You’re not stuck with the toolbar’s default icon and text size. Hold down Command and click on the oblong widget at the top right of any Finder window—with each Command-click, the Finder shows you one of six different toolbar options.

The toolbar may not appear useful at first glance, but looks can be deceiving. Start by choosing View: Customize Toolbar (or just control-click on the toolbar itself and pick this option from the pop-up menu). This opens a window showing a set of Apple-provided tools that you can add to your toolbar. Drag and drop the ones you’d like to use onto the toolbar. For example, add the Delete button, and you can move things to the Trash with a click. Use Space, Flexible Space, and Separators to group the tools.

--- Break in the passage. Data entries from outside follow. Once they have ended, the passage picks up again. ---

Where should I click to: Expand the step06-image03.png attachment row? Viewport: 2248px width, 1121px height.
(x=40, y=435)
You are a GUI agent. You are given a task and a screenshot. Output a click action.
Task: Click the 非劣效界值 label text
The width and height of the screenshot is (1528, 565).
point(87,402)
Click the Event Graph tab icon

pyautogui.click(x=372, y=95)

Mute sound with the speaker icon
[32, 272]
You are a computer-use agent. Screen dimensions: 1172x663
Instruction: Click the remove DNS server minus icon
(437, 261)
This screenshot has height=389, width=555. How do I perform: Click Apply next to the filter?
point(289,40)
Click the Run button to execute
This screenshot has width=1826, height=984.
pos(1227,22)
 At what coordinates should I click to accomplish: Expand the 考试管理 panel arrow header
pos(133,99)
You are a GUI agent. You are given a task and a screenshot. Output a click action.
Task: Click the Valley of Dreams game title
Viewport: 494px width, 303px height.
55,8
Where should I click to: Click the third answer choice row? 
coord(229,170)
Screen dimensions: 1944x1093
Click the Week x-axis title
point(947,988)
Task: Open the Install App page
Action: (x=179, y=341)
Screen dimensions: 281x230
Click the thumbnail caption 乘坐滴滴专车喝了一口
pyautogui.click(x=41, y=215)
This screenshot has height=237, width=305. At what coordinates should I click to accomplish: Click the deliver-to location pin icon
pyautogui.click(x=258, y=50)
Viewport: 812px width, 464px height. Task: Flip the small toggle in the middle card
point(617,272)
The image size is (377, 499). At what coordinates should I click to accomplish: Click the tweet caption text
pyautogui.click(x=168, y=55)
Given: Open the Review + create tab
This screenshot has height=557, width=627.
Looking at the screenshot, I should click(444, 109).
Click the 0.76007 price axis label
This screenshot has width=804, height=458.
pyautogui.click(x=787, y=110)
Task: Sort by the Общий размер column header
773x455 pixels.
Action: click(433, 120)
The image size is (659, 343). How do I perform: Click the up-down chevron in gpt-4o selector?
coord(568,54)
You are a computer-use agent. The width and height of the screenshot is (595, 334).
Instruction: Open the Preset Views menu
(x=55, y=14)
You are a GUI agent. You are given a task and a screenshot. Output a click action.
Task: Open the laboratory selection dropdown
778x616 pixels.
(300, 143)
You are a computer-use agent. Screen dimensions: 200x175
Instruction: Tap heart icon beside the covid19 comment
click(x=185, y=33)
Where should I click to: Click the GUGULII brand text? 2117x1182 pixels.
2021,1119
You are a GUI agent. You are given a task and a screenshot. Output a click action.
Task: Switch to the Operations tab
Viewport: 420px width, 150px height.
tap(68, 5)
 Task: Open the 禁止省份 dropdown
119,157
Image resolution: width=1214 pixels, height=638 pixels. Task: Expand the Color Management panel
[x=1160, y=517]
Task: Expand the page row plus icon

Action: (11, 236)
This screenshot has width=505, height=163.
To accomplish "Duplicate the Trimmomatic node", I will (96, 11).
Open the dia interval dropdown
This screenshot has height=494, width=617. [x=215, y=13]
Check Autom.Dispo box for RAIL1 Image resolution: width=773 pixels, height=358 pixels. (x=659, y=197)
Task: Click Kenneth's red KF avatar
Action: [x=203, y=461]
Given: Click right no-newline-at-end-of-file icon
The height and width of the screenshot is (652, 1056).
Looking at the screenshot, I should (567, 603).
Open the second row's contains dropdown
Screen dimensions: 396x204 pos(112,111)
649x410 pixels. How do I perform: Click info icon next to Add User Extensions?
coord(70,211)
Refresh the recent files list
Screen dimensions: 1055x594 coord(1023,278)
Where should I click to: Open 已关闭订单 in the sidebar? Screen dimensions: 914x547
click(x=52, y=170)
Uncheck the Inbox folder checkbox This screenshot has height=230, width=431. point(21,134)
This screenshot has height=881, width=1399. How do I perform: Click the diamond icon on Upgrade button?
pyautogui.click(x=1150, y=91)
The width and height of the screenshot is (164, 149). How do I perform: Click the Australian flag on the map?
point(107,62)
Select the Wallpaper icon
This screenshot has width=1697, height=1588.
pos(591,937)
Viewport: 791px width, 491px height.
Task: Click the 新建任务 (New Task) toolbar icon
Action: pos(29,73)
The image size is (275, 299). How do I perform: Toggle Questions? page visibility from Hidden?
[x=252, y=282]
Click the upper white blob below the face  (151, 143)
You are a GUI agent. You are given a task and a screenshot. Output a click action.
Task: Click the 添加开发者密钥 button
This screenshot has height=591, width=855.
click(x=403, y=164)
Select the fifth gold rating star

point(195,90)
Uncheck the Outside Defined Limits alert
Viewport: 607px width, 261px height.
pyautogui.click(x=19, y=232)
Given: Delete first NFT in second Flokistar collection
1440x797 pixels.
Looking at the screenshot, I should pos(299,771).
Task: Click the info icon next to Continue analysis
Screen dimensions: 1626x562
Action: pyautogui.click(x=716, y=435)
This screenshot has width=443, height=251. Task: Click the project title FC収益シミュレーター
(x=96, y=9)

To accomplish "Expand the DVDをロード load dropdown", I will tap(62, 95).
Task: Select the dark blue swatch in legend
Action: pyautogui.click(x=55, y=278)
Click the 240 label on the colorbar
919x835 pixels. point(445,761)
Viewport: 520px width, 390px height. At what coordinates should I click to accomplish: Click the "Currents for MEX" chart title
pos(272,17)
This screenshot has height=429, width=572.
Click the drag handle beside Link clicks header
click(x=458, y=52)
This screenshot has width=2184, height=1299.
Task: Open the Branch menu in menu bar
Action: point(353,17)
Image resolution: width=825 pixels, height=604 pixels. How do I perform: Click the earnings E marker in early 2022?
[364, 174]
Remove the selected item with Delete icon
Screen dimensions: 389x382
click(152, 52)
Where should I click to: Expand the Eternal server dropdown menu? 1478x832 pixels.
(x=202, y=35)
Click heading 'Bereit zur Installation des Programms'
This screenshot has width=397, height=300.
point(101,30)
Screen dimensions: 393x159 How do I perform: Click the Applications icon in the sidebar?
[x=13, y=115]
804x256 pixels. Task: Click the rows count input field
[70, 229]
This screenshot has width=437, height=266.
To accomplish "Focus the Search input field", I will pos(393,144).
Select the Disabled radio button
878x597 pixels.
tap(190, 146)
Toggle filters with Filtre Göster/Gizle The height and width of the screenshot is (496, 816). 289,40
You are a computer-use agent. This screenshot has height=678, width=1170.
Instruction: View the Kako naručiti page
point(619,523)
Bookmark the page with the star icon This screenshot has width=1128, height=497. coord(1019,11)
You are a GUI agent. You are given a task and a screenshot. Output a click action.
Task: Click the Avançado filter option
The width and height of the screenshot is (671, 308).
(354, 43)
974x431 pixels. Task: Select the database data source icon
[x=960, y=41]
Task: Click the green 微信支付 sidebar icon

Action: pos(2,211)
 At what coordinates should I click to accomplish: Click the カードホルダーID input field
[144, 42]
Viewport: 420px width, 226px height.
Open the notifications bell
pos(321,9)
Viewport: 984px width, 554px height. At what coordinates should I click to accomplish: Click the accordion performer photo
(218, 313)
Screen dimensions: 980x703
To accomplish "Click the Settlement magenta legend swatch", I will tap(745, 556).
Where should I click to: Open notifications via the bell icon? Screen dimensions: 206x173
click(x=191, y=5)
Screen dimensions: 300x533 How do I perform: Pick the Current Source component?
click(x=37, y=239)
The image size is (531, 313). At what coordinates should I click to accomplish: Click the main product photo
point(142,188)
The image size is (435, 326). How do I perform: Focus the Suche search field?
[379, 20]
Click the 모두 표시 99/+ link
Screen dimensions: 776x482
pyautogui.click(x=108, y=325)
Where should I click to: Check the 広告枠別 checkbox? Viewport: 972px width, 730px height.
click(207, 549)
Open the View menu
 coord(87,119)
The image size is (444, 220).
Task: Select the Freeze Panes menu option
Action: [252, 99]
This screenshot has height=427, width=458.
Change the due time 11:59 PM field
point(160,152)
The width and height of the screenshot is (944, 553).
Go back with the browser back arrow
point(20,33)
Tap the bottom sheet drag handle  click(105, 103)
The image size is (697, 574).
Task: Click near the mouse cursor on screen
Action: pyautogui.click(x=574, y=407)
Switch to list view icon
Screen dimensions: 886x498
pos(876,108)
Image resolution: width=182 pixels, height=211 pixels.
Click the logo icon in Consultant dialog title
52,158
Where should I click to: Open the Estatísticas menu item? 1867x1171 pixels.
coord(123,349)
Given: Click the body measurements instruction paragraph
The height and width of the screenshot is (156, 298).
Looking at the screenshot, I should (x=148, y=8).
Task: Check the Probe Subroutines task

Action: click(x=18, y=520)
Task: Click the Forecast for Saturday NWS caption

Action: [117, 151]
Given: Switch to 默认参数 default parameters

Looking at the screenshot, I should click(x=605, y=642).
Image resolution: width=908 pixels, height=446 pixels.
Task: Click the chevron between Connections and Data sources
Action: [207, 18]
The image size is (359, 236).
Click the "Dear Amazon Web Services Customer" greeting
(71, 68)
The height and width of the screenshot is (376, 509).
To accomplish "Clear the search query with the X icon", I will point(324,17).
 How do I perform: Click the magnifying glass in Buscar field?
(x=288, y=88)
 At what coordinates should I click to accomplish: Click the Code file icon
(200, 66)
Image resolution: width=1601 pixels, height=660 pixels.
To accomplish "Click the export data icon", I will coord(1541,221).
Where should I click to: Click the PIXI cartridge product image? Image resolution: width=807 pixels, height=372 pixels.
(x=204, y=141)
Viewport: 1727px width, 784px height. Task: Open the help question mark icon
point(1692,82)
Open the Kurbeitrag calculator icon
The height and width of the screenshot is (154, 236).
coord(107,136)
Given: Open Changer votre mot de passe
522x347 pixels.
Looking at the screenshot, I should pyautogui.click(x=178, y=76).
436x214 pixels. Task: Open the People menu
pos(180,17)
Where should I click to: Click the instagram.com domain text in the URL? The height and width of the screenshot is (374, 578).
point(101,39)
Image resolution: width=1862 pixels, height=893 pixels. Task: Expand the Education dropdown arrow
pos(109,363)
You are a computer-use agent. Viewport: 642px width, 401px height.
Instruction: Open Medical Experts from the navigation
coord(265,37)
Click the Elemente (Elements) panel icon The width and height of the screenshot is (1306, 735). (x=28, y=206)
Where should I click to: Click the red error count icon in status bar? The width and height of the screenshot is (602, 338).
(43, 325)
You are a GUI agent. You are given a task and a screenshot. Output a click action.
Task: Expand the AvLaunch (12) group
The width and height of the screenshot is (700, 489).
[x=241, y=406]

The real power of the toolbar, however, lies in the fact that you can add your own files and folders to it, and thus have immediate access to those things. Close the customization window if it’s still open, and then open your Applications folder. Click on Safari (for example), drag it to the toolbar area, and hover your cursor there. After a moment, your cursor will become a green plus sign. Release the mouse button, and Safari will appear on the toolbar. You can now launch Safari with one click. You can do the same thing with folders (for one-click navigation and for easily dragging files into a new folder) and documents (open a new file with one click).

To tidy things up a bit, hold down the Command key to rearrange anything on the toolbar. To remove an item, just Command-drag it off the toolbar. (It’s OK—you’re not deleting the original.)